Companies use CNN in simple applications like facial recognition. The CNN algorithm identifies every face in the picture and then identifies the unique features of the face. By comparing this data with the stored data in the database, it matches the face with a name. Social media uses this face recognition feature to tag your friends in photographs.

The healthcare industry also uses CNN for medical image computing. It detects anomalies in the X-ray and MRI images more accurately than the human eye. The algorithm has access to the Public Health Records, where it can see the differences between the images for predictive analysis.

Radial Basis Function Neural Network (RBFNN)

This type of neural network uses a radial basis as an activation function. This function measures the distance of a point relevant to the center. Each neuron stores a value as a prototype when it is classifying on the training data. When the input is received, the neuron cells calculate the Euclidean distance between the input and the prototype value and decides the category to which it belongs.

Potential Use case

RBFNN has found its applications in power restoration systems. As the power systems have become more prominent and sophisticated, power outage issues have increased considerably. This algorithm ensures the restoration of power in the shortest possible time frame.

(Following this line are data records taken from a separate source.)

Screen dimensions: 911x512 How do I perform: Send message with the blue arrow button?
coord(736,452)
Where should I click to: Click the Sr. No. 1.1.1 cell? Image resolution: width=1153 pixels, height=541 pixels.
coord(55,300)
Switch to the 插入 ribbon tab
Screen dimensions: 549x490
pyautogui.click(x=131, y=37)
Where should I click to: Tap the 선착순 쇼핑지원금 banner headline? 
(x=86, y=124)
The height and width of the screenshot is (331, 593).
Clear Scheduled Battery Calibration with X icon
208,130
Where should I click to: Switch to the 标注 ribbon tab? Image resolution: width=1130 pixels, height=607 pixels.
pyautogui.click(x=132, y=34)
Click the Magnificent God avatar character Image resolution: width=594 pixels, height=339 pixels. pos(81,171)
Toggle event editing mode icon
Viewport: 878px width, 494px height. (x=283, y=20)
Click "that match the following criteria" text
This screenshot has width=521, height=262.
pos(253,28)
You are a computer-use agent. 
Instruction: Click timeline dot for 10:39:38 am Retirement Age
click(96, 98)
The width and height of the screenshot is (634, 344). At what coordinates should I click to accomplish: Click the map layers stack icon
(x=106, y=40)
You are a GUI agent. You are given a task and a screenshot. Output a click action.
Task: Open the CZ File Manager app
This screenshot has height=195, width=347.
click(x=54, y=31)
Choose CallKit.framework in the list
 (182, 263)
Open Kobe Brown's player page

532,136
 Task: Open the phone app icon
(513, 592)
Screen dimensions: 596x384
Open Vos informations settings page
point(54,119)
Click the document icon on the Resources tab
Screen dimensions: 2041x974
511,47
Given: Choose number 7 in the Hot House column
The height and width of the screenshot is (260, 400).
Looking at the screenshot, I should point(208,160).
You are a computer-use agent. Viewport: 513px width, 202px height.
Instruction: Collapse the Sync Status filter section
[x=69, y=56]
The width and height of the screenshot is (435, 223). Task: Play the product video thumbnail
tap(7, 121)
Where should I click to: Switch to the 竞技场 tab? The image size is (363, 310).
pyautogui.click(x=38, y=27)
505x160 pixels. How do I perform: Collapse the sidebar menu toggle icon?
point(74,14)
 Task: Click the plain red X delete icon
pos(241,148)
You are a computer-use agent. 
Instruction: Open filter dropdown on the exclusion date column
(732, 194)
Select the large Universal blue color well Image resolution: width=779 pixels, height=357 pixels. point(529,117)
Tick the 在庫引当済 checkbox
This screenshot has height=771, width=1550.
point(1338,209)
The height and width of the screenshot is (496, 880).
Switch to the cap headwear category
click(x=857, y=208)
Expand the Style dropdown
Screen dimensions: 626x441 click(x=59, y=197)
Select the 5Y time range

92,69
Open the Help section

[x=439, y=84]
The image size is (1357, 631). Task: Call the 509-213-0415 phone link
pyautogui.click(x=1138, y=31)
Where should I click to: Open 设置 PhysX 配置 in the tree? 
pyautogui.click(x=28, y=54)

Modular Neural Network (MNN)

36.png

A visual representation of a Modular Neural Network

A modular neural network consists of many networks that work independently and perform sub-tasks. They do not interact with each other, and each module is responsible for its action. As a result, modular networks work relevantly faster for complex computational processes.

Potential Use case

MNN models are really popular for certain applications like stock price prediction systems. The system is based on various independent modules that work on their input and process the information. The final processing unit gathers the results of all the modules to project output.

https://ieeexplore.ieee.org/document/5726498

Some of the Deep learning use cases examples

Robotics

You can easily find that the recent development in robotics is due to deep learning and AI. In the near future we will be able to see robotics being used in things like driverless cars, sensing and responding to the environment, smart-home and many more such applications. All these are possible due to deep learning and AI adaptation.

Agriculture

Deep learning is helping farmers in being able to distinguish between crop plants and weeds, signs of infestations and plant disease etc. This information helps the machines decide what to spray and where in terms of fertilizers. This saves lots of time for the farmer and gets better results. Deep Learning has a very high scope of implementation in agriculture.

Healthcare

The Convolutional Neural Network is used for the classification of images. We know the significance of classification when it comes to medical images. For example, a dermatologist can use deep learning in classifying skin cancer or an earlier detection of breast cancer. Some organisations have received FDA approvals for deep learning algorithms for diagnostic analysis. The faster and more accurate classification of images can greatly improve accuracy versus having to rely on a human examination of x-rays and MRI results.